═════ Information given

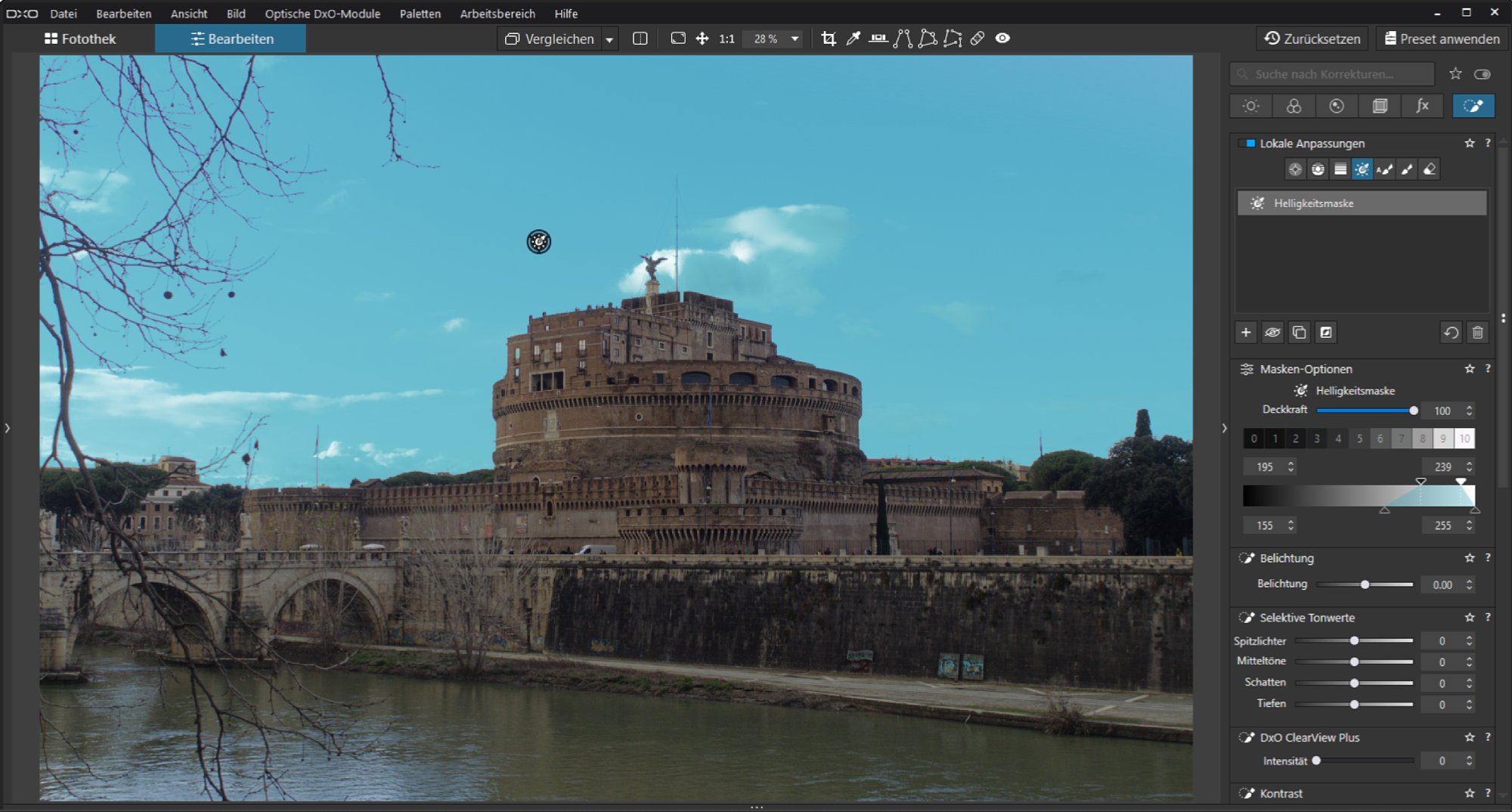Viewport: 1512px width, 812px height.
Task: Toggle Lokale Anpassungen on/off switch
Action: pyautogui.click(x=1250, y=143)
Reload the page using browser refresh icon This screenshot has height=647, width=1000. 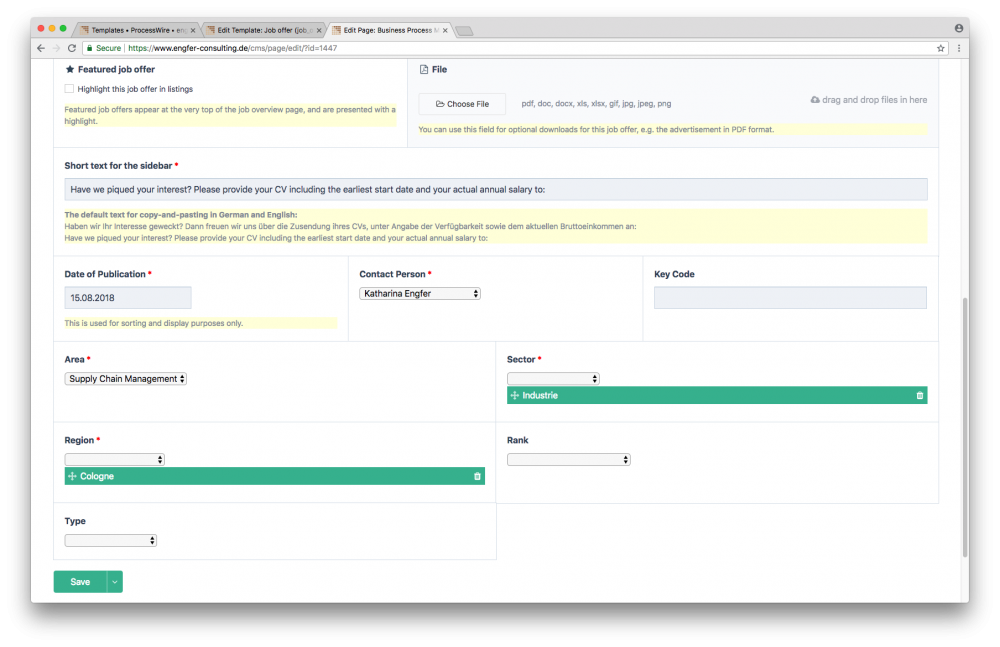coord(72,48)
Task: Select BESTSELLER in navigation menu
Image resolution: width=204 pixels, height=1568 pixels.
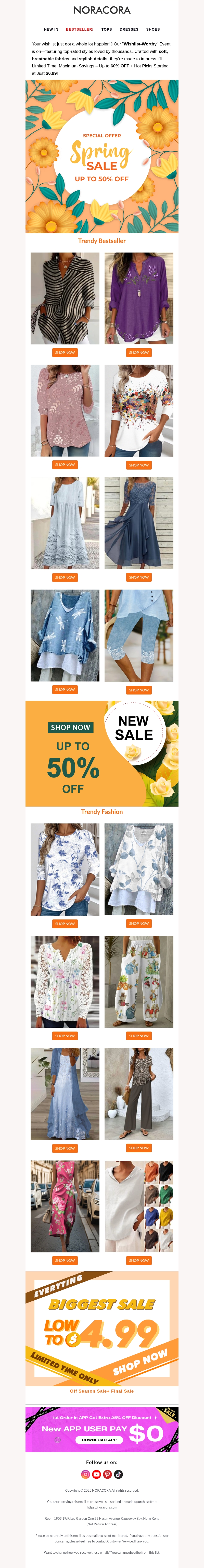Action: click(x=80, y=29)
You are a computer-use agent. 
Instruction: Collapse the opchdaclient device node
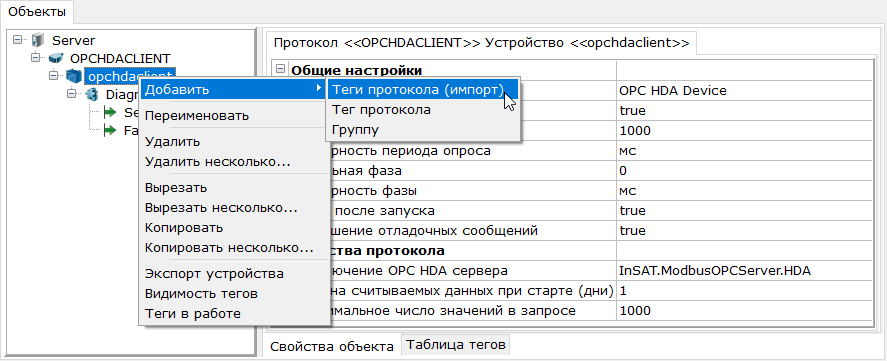click(54, 75)
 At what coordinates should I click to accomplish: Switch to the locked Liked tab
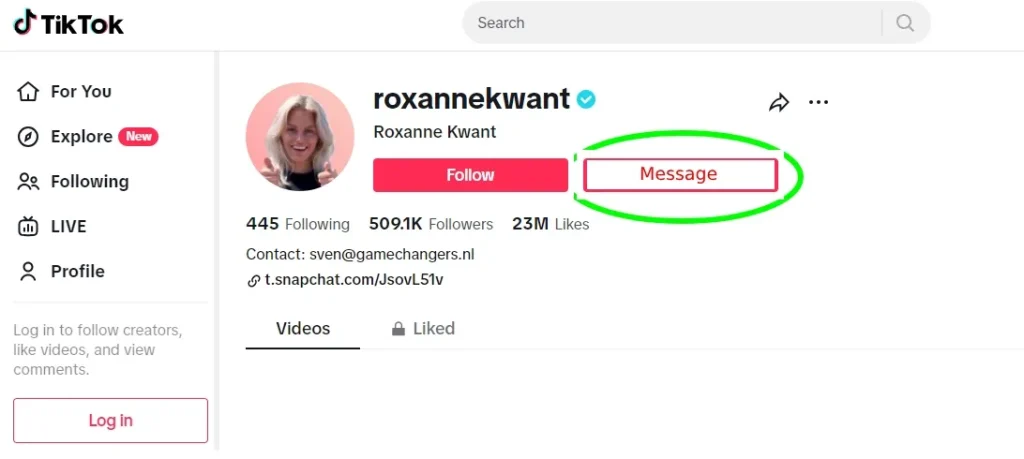(423, 328)
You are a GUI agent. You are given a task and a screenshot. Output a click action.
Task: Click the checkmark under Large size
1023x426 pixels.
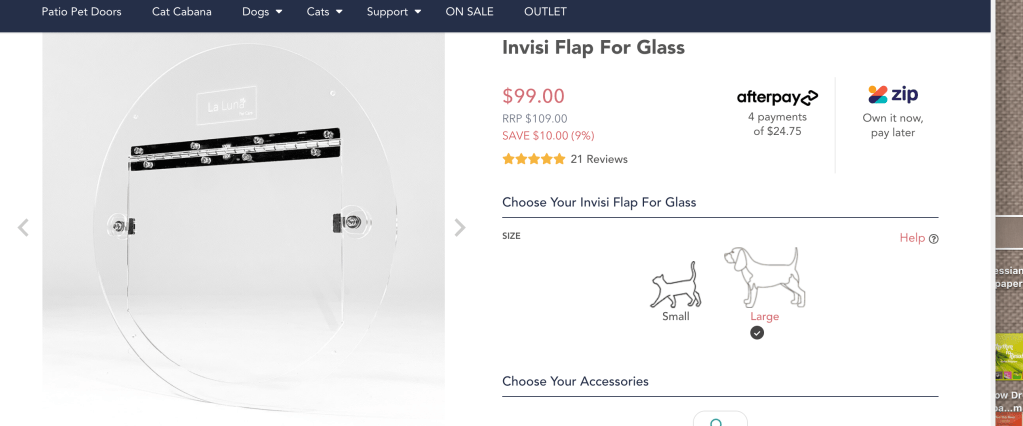(x=757, y=333)
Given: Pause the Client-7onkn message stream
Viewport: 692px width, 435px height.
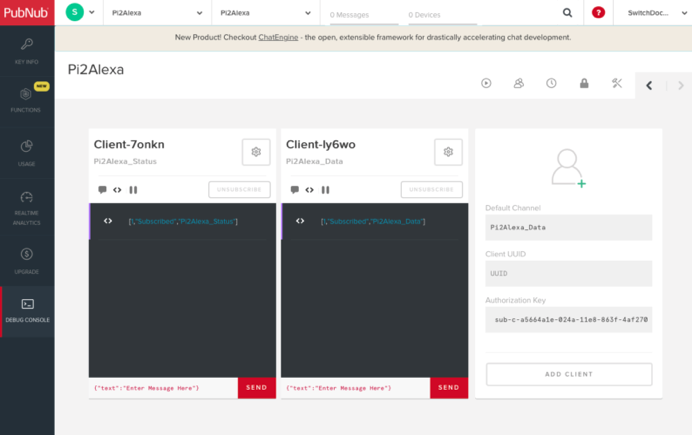Looking at the screenshot, I should tap(133, 190).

══════════

Please give an exact copy of the lines from the line containing "Instruction: Collapse the" through the end of the records above, pictures excluded.

# Your response
Instruction: Collapse the opchdaclient device node
click(54, 75)
 At what coordinates should I click to accomplish: Switch to the locked Liked tab
(423, 328)
You are a GUI agent. You are given a task and a screenshot. Output a click action.
Task: Click the checkmark under Large size
1023x426 pixels.
(x=757, y=333)
Given: Pause the Client-7onkn message stream
Viewport: 692px width, 435px height.
Looking at the screenshot, I should tap(133, 190).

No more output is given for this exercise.